Disarmed by the chaotic flurry that tended to accompany Battersby, interviewees were often surprised by the deep level of attention she brought to bear on their lives and experience, while appearing barely to take any notes.

A precise memory was her back-pocket strength, which was just as well, since dealing with recording devices, or most kinds of technology, was not.

In recent years Battersby concentrated on reviewing contemporary international fiction in translation.

She made this her forte, receiving accolades and awards for championing writers and novels that might otherwise not have found a readership. “I enjoy being an information service,” she wrote, in a droll comment on her role as advocate for literary translation.

Increasingly interested in writing her own books, Battersby followed her well-received memoir, Ordinary Dogs, with a coming-of-age novel, Teethmarks on My Tongue.
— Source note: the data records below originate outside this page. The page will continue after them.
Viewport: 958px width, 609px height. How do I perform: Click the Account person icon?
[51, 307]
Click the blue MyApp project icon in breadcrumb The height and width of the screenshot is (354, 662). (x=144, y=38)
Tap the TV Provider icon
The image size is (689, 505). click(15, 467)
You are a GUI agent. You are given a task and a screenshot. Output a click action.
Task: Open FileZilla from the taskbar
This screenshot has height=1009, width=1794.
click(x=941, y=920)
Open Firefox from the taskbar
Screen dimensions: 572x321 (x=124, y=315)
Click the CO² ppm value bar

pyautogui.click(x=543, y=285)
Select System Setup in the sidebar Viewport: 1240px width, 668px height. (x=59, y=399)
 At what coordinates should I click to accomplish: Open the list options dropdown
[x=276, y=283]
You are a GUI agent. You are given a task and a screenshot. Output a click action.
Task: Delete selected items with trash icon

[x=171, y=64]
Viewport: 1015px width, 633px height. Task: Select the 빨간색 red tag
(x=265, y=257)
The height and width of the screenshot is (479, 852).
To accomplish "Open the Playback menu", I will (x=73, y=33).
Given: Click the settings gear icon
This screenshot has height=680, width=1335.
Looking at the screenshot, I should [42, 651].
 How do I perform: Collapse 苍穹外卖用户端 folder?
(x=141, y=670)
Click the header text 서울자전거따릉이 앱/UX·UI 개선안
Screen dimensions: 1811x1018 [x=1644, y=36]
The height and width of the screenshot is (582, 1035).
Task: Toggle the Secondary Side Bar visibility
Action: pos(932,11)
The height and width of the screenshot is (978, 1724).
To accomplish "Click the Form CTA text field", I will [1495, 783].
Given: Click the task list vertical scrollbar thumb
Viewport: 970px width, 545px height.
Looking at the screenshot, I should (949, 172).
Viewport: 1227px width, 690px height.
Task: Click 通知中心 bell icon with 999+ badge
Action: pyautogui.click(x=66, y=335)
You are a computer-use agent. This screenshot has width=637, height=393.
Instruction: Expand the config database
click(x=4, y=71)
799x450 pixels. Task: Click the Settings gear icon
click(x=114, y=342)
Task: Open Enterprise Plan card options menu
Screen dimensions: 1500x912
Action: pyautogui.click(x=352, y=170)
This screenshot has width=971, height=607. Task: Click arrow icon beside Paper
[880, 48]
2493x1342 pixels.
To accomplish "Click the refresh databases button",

This was first published by Dalkey Archive Press, and recently by Head of Zeus in London by editor Neil Belton, who had commissioned her memoir for Faber and is a great admirer of her work.

She had never intended to write a novel. When writing, she said, “You’re inhibited by everything you read”.

She overcame her misgivings, and completed the novel about a clever, isolated young woman growing up in the US in the 1980s. Having experienced devastating rejection, the protagonist moves to Europe, ultimately finding solace in her bond with horses and a dog.

Telling references

While not wholly autobiographical, for those who knew Battersby, some telling references to a subsistence diet of hot chocolate pierce the fictional veil.

In her memoir of life with her two rescue dogs, Ordinary Dogs, Battersby wrote movingly about her unusual affinity with her animals, by whom she was surrounded in her house in Co Meath.

“A bond with a horse is unique, if you win it,” she said in a radio interview. “It’s a massive privilege.”

Her horses, dogs and cats had a place in her heart second only to her daughter, Nadia, now living in London.

As in the memoir, in which she determinedly placed herself in the shadows, Battersby’s reticence extended to her family background and childhood in the US. This remained largely shuttered to others. And while her early marriage in Dublin in her 20s to Barry Battersby was very short-lived, she retained the marital surname of Battersby rather than reverting to her family name, Whiston.

In her reviews, Battersby was often critical of writers who disclosed too much, or were heavily confessional or introspective, having a particular aversion to “trendy personal memoirs masquerading as nature writing”.

Her protection of her own privacy and personal life seemed to make her uncomfortable with art that exposed other people's, as was demonstrated in a ferocious opinion piece she wrote in reaction to Sebastian Barry's play Hinterland (2002) for its inclusion of a portrayal of former taoiseach Charles Haughey's extra-marital affair.

Battersby’s critiques could be tough and strongly worded; some felt especially so in reviews of female writers.

She considered it her duty to speak her mind, which required courage in the highly interconnected world of literature, publishing and arts in Ireland.

“There is a moral responsibility to be honest in your reviews,” she wrote. What may have given her the backbone to do this was the strong sense she had of being an outsider, something she identified also in her all-time literary hero, Joseph Roth, whom she termed “the consummate outsider”.

Battersby left The Irish Times in July after a period of extended leave, and since then contributed some reviews to international newspapers, while planning future writing projects.

Horses in war

She spoke recently about her ambition to write a non-fiction work on horses in war, with ideas also for a book with an American western theme.

In the past months she appeared at literary festivals, discussing her debut novel’s interlacing of love and grief, which had become a recurring theme for her.

As she wrote in a heartfelt review of Julian Barnes’s memoir of bereavement in 2013: “We soar, we fall. Love is like that, as is life.”

She is survived by her daughter, Nadia. She is also survived by her mother, Elizabeth Whiston, sister, Elizabeth, and her brothers, William and Breffini.